**QUESTIONS**
a – Return, word for word, the portion of the passage on multi-step Reward Kit tasks from "Harbor then aggregates" to "under each step.".
b – In the passage on multi-step Reward Kit tasks, which file wins when the task-level `tests/` directory and a step's own `tests/` directory contain files with the same name?
c – Continue the passage on multi-step Reward Kit tasks, picking up after its final sentence.

**EXTRACT TO READ**
-*-*-
In a multi-step task, each step has its own `tests/` under
`steps/{name}/tests/`, and the verifier runs once per step. Reward Kit behaves
the same as in a single-step task: for each step it reads `/tests`, runs the
criteria against `/app`, and writes `/logs/verifier/reward.json` for that step.
Harbor then aggregates per-step results into a trial-level reward via
`multi_step_reward_strategy` in `task.toml` — aggregation happens *outside*
Reward Kit, so don't try to encode cross-step logic in your criteria.

A task-level `tests/` directory (at the task root) is uploaded to `/tests`
first, then the step's own `tests/` is layered on top (same-name files win).
Put shared helpers (common `checks.py` functions with `shared=True`, fixture
files, a fallback `test.sh`) at the task level, and step-specific criteria
under each step.

Multi-reward subdirectories still work *within* a step: `steps/foo/tests/`
can contain `correctness/`, `structure/`, `quality/` — each produces a
separate reward key for that step, and `multi_step_reward_strategy = "mean"`
averages each key across steps. Use `"final"` when the last step is an
end-to-end check whose rewards already represent the full task.
-*-*-
**RECORD EXTRACTS**
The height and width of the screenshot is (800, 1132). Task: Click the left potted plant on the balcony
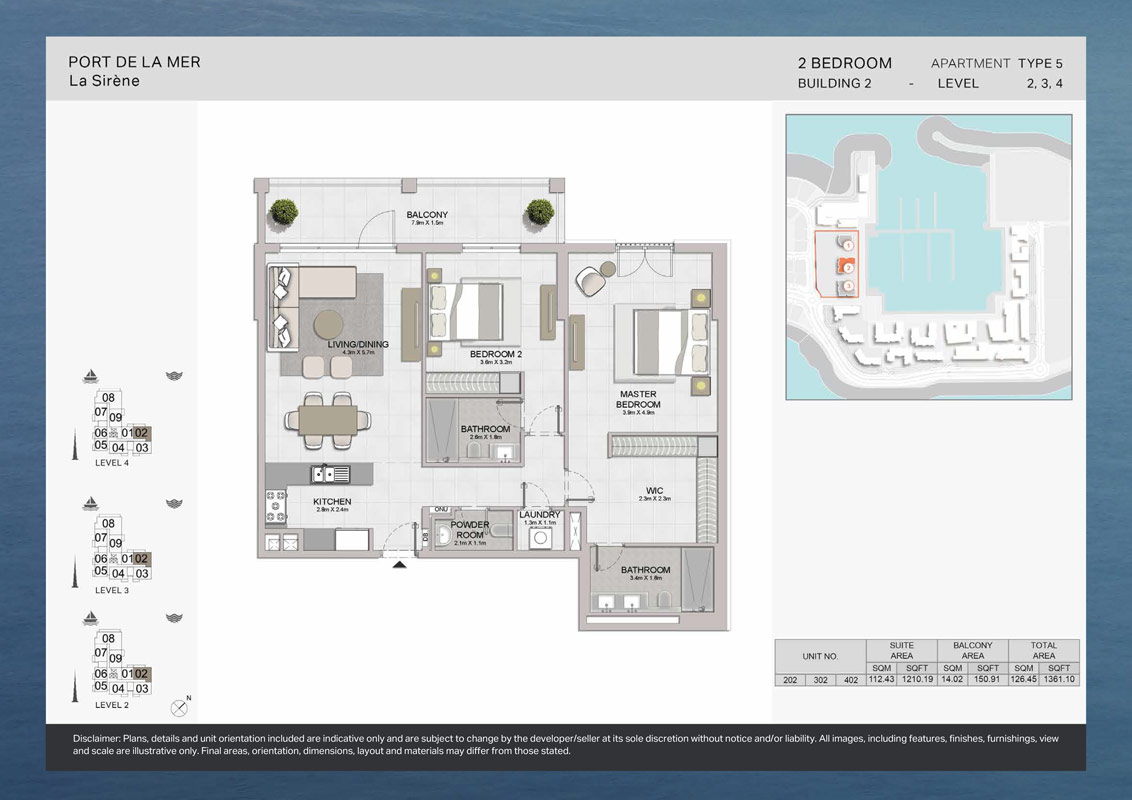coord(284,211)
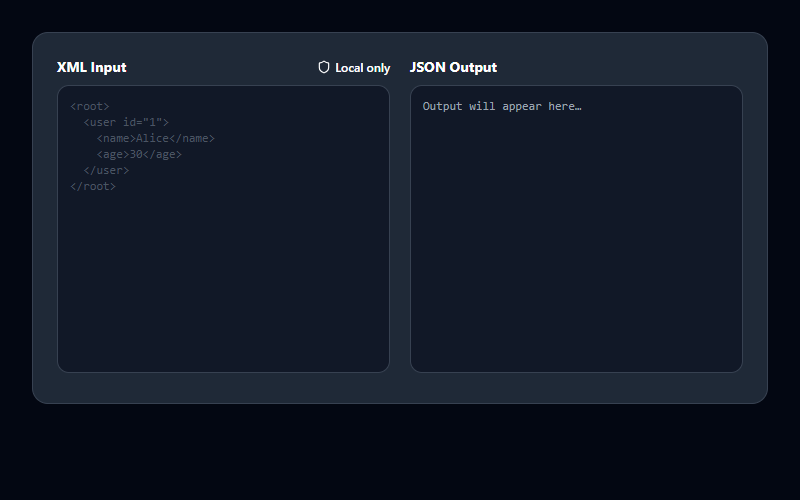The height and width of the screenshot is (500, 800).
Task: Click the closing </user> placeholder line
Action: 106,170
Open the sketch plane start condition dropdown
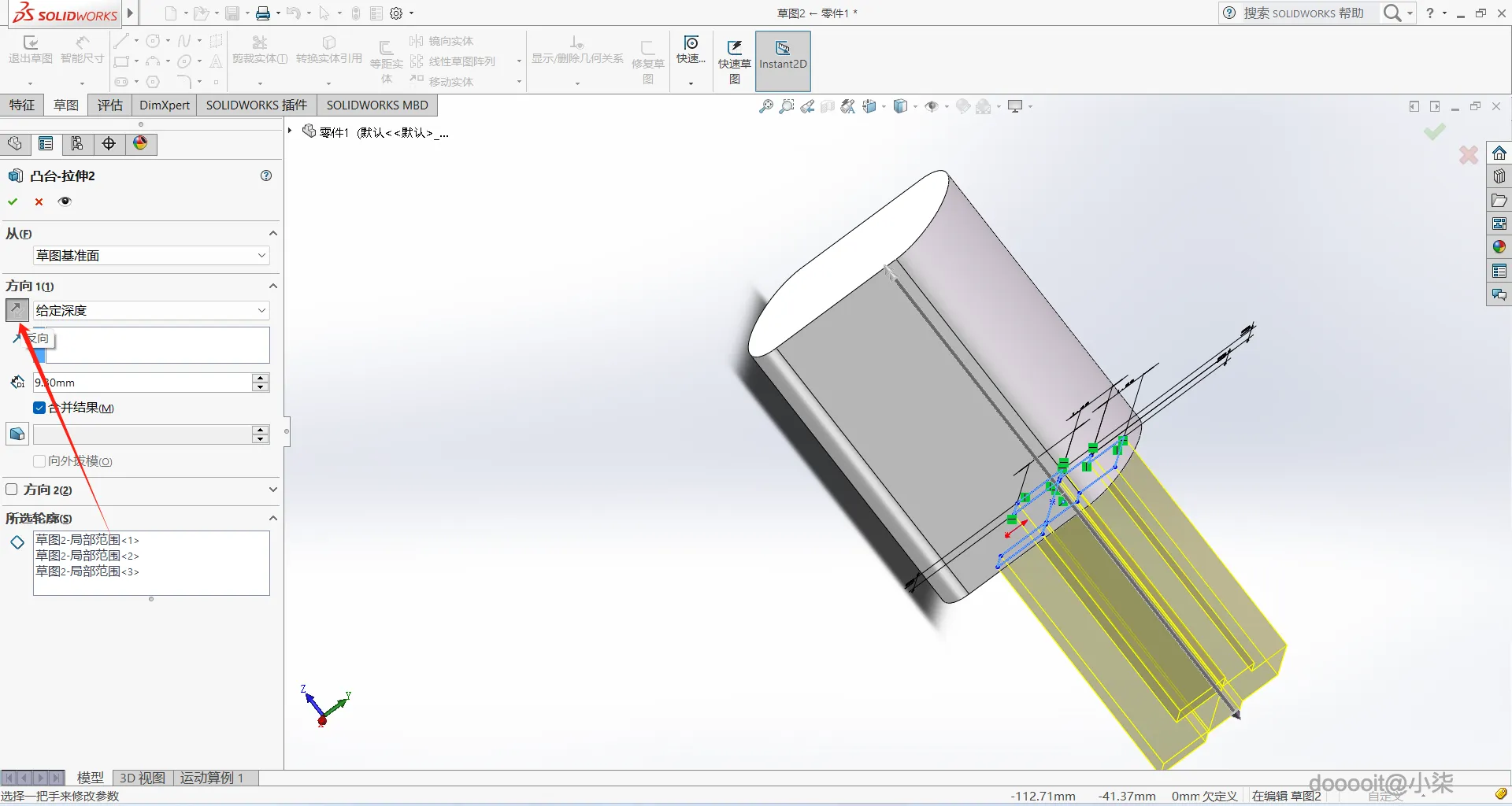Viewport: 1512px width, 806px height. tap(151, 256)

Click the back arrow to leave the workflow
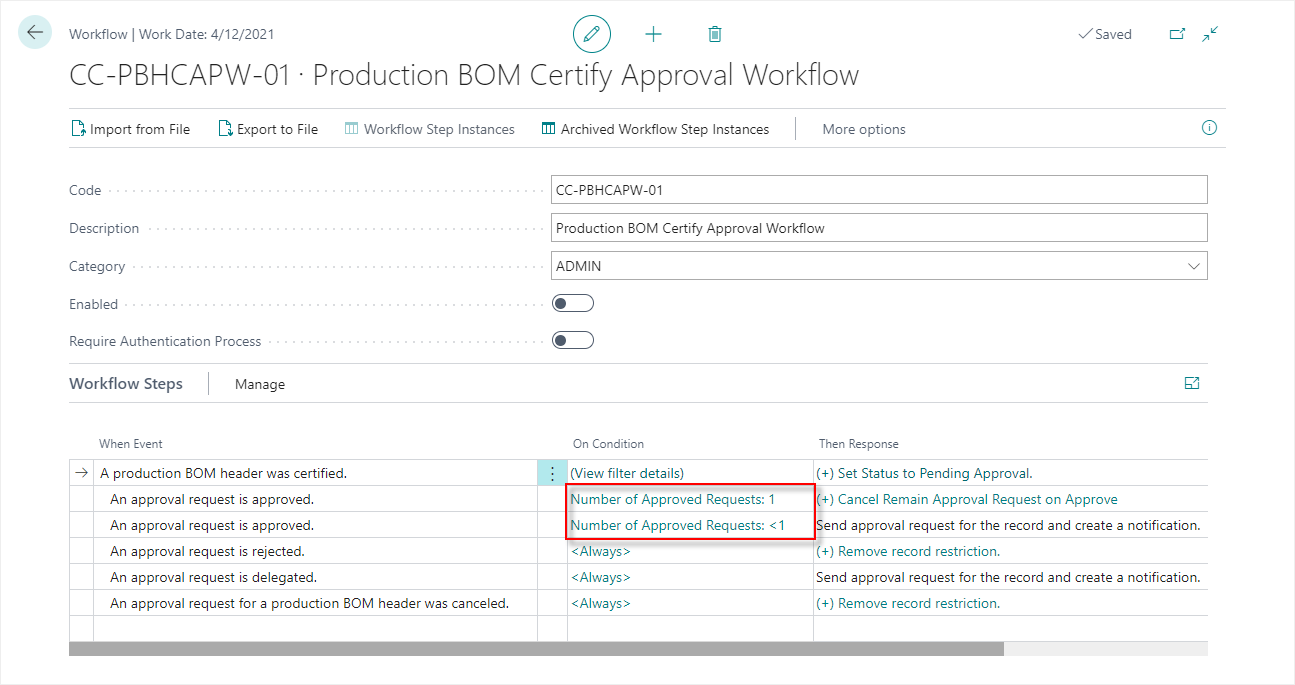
-*-*-
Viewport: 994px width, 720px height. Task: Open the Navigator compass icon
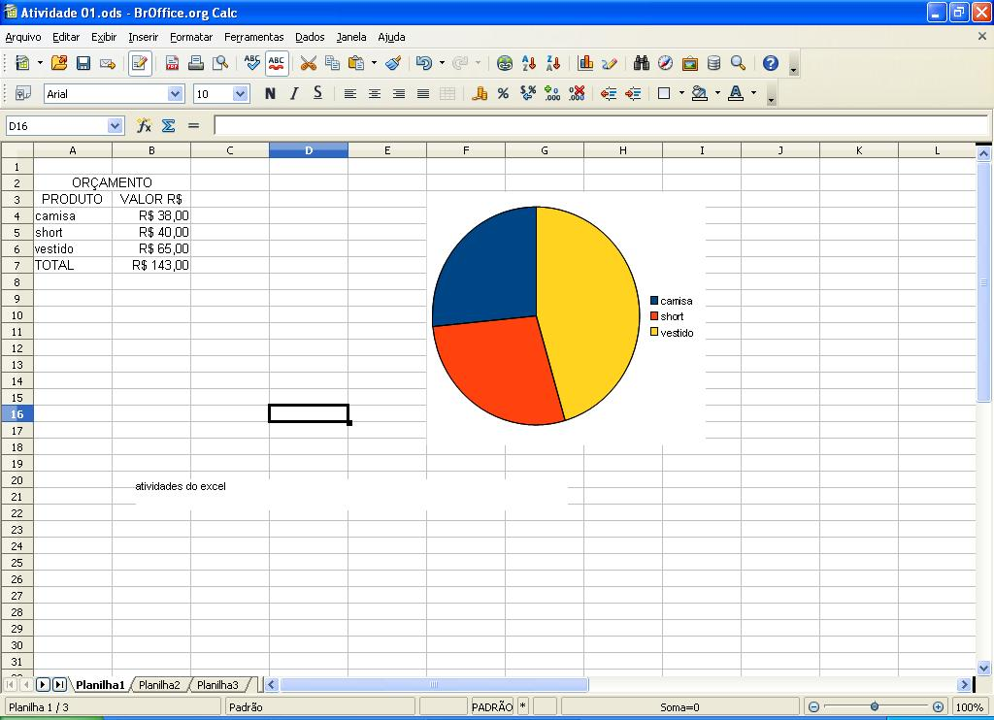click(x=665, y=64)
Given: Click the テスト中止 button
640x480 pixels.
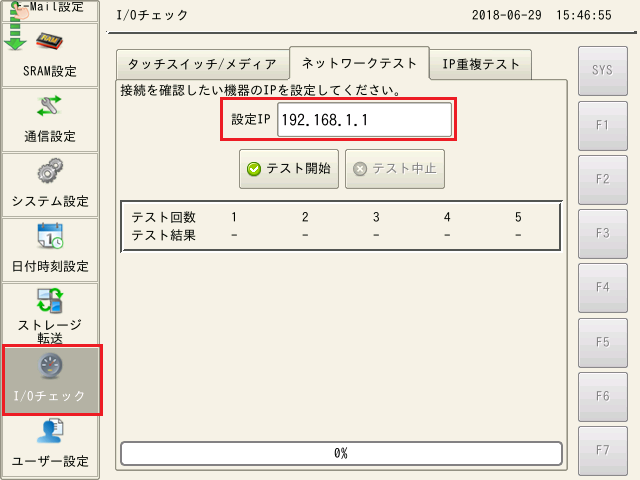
-*-*-
**TASK RESULTS**
a –
Harbor then aggregates per-step results into a trial-level reward via
`multi_step_reward_strategy` in `task.toml` — aggregation happens *outside*
Reward Kit, so don't try to encode cross-step logic in your criteria.

A task-level `tests/` directory (at the task root) is uploaded to `/tests`
first, then the step's own `tests/` is layered on top (same-name files win).
Put shared helpers (common `checks.py` functions with `shared=True`, fixture
files, a fallback `test.sh`) at the task level, and step-specific criteria
under each step.

b – The step's own file wins, because the step's `tests/` is layered on top of the task-level one.

c –
## When to reach for what

- **Use built-ins** for file existence, string matches, command output, JSON/CSV checks, 
  HTTP probes.
- **Use `@criterion`** when logic is task-specific but still programmatic.
- **Use LLM judges** for subjective quality dimensions (readability, correctness of prose).
- **Use agent judges** when the rubric requires exploring the filesystem or running code 
  (e.g. "does the test suite actually pass?").
- **Use subdirectories** when you want separate scores (correctness vs structure vs 
  quality) rather than one blended number.
- **Use `isolated=True`** for any criterion that runs mutating commands, so it doesn't 
  corrupt the workspace for other criteria.

## Working example

See `examples/tasks/reward-kit-example/` in the Harbor repo.